## WHAT YOU NEED TO DO
In the records below, find each line with the word "computer" and copy it.

[Collected data]
......

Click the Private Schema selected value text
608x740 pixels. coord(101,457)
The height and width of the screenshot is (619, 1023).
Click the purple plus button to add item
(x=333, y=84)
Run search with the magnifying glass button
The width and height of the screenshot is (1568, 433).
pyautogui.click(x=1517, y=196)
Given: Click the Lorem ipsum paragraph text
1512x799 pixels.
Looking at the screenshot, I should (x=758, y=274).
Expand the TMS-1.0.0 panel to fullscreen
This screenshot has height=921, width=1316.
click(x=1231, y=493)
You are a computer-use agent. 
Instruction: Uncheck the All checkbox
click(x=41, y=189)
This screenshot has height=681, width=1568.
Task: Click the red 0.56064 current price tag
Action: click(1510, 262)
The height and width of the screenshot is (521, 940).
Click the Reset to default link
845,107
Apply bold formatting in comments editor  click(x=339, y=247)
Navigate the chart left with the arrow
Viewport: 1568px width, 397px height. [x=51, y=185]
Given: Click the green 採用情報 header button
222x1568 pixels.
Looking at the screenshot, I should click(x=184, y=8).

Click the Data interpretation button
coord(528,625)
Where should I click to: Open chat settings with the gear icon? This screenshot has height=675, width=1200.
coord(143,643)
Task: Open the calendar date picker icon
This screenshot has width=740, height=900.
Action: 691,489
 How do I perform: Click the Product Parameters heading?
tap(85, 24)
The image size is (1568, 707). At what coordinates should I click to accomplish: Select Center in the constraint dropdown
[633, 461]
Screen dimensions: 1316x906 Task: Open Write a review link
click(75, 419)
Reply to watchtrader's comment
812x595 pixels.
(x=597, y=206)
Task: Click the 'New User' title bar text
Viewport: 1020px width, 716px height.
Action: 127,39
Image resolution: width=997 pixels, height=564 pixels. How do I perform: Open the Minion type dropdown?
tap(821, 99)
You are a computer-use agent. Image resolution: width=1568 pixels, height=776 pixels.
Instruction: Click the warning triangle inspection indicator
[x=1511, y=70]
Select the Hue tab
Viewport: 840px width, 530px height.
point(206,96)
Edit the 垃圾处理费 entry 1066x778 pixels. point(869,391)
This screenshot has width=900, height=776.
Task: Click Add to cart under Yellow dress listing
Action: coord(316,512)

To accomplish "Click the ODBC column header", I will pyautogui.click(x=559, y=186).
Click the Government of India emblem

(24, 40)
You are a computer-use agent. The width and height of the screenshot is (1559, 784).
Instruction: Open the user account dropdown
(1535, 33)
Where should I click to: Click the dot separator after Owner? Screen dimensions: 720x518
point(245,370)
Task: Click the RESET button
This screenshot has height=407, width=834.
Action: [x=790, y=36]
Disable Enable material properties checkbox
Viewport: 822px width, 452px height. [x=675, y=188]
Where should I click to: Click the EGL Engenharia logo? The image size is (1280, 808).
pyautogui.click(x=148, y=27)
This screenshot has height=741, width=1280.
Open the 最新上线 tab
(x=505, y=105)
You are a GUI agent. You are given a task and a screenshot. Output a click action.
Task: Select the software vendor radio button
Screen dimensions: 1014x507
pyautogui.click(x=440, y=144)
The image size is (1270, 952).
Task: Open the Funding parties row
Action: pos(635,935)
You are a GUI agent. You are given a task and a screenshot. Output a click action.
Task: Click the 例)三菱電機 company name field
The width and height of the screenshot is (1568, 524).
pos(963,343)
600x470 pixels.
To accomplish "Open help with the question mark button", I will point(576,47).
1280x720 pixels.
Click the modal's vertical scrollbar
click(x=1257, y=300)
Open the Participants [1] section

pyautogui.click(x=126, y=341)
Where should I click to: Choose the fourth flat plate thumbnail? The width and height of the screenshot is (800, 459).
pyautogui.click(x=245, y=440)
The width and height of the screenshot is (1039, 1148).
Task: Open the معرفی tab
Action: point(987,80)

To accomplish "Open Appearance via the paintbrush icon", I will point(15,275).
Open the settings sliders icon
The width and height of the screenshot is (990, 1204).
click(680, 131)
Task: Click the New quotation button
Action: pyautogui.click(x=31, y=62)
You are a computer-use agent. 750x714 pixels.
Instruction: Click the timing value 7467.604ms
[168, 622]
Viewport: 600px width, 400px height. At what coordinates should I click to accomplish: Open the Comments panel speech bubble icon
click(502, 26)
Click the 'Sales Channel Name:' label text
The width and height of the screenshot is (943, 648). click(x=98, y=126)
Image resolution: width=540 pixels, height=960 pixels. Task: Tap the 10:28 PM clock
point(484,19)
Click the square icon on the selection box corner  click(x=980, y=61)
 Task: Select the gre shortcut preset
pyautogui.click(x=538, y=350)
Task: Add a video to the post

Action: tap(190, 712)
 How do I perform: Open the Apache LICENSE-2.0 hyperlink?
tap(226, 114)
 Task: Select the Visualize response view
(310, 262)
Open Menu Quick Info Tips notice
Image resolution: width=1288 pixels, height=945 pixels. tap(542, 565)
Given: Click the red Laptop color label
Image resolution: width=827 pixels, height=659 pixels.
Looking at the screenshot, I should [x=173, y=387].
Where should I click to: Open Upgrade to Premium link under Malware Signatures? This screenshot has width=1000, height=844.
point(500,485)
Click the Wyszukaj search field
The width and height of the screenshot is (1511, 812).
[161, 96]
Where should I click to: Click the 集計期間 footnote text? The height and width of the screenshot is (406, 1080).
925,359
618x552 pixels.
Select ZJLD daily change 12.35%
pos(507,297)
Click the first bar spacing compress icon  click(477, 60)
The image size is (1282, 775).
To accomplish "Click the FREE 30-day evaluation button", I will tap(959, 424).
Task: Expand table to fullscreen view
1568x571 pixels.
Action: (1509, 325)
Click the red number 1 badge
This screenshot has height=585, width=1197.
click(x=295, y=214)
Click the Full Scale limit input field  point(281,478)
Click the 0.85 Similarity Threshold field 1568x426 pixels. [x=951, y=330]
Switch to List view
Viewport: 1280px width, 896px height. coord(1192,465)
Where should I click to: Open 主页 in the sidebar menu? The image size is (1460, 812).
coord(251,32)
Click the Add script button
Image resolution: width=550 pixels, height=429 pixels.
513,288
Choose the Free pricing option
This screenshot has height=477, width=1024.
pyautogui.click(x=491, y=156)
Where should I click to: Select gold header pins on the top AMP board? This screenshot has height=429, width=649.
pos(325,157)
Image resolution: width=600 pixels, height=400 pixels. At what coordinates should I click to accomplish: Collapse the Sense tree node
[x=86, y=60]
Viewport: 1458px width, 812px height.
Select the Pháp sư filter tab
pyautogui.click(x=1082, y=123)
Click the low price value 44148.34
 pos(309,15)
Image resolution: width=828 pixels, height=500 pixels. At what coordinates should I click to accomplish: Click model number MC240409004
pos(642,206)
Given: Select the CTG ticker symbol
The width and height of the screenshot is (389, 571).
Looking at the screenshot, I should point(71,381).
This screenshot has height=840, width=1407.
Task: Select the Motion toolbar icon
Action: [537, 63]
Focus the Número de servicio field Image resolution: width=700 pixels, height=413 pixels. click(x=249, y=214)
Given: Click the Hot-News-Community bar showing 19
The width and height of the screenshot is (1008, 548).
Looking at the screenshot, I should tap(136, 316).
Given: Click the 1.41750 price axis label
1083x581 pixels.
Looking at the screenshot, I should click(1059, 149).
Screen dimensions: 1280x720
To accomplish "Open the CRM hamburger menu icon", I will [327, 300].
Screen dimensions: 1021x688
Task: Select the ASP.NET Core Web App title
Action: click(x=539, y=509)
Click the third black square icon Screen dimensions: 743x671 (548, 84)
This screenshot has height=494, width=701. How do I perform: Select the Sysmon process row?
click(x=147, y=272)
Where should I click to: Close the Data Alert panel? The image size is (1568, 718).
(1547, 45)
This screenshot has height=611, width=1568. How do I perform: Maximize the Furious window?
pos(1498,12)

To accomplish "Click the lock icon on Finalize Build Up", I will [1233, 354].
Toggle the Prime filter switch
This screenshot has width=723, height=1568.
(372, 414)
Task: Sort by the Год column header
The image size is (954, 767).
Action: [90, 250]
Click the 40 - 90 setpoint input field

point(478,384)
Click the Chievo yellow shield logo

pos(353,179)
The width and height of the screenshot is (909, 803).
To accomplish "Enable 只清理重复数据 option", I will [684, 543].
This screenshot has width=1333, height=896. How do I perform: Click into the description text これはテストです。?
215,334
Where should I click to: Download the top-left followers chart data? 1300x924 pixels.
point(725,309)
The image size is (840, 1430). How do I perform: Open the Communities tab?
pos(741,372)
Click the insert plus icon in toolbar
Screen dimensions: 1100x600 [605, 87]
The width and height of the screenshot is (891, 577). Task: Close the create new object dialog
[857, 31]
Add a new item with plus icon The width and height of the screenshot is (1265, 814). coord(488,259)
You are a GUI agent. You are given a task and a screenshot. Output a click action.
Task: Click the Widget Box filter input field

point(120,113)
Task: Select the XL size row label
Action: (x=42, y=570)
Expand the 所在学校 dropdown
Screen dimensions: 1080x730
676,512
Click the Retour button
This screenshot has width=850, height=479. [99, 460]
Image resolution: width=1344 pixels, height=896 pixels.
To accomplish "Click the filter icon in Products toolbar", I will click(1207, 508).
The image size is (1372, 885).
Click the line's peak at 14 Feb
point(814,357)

......

## RESULT OF THIS EXERCISE
You are a computer-use agent. 
You are a computer-use agent. Image resolution: width=1568 pixels, height=776 pixels.
You are a computer-use agent. The width and height of the screenshot is (1559, 784).
You are a computer-use agent. 750x714 pixels.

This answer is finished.